### Kaynak ###

BİR ZAMANLAR ÇUKUROVA – Aşk Hiç Beklemediğin Anda Gelir Seni Bulur

Bir Zamanlar Çukurova 82.bölümüyle Total’de 11,90 reyting,  AB’de 8,82 reyting ve  ABC1’de 10,83 reyting ile bütün kategorilerde zirvede. Üçüncü sezonun 19. bölüm yazısı konuk yazarım Gözde ‘nin kaleminden. Keyifli okumalar^^

 

Bu hafta eminim ne ZülMaz’cılar ne de ZülDem’ciler mutlu olarak kalkmadılar ekran başından. Herhalde senaristler Züleyha-Yılmaz çiftini destekleyenler mutlu olamadılar, Züleyha-Demir aşkı bekleyenler de mutlu olamasınlar dediler. ^^

 

 

Züleyha elbette Yılmaz öldükten sonra birine aşık olabilir. Ondan başka kimseyi sevmeden ömrünü geçirmesini de yadırgamam, yeniden kalbinin biri için çarpmasını da. Ama kalbini çarptıracak kişi Demir olmamalı bana göre. Demir şimdilerde melek olsa da Züleyha’yı kağıt üzerinde evli olmalarına rağmen el üzerinde tutsa da geçmişte onu çok yaralayacak şeyler yaptı. Bir kere de değil üstelik. Sadece ona da değil, Yılmaz’a da çocuklarına da birçok kötülük yaptı. Fikret’in Fekeli’ye söylediklerini duyunca resmen iç sesim konuşuyor sandım.

 

“Demir, Yılmaz’la Züleyha’ya yaşattığı onca acıdan bu şekilde mi sıyrılacak?”

### Veri kümesi ###

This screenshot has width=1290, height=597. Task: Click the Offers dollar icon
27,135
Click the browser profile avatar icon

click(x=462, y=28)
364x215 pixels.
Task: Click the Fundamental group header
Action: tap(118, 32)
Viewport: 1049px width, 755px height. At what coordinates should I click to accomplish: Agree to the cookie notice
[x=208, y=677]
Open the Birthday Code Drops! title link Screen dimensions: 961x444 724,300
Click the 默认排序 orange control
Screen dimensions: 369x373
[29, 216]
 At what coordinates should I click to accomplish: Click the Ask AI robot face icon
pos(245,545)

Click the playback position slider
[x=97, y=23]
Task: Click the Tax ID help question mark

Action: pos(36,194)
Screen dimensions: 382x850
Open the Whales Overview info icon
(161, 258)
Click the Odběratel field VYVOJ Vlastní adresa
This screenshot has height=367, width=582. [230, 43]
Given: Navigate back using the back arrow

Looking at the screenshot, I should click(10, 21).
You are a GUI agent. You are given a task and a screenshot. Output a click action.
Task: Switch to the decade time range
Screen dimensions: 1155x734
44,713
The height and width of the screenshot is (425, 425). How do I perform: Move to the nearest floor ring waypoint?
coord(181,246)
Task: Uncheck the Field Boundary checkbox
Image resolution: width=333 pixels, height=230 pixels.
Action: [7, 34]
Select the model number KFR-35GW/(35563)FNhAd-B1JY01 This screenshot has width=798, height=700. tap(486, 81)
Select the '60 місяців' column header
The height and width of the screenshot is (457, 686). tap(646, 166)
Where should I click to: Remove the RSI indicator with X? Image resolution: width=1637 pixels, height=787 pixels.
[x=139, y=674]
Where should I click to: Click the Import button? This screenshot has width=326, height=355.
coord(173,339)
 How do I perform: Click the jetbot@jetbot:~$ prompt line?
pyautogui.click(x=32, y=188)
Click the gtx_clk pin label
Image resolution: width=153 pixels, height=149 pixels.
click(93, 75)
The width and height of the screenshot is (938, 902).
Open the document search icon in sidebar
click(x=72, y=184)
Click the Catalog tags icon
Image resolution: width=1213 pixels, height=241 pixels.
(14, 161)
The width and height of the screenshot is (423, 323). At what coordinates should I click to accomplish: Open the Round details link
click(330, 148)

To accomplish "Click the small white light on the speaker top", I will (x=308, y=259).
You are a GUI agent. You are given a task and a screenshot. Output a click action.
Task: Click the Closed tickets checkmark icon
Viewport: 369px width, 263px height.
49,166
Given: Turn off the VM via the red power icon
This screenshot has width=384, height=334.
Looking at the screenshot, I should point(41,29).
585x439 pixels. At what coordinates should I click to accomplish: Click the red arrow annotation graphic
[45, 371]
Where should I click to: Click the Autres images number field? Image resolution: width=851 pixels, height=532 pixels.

###

# [Görev tanımı]
Bir Zamanlar Çukurova yazısına göre dizinin 82. bölümü Total kategorisinde kaç reyting aldı?

# [Nihai cevap]
11,90 reyting aldı.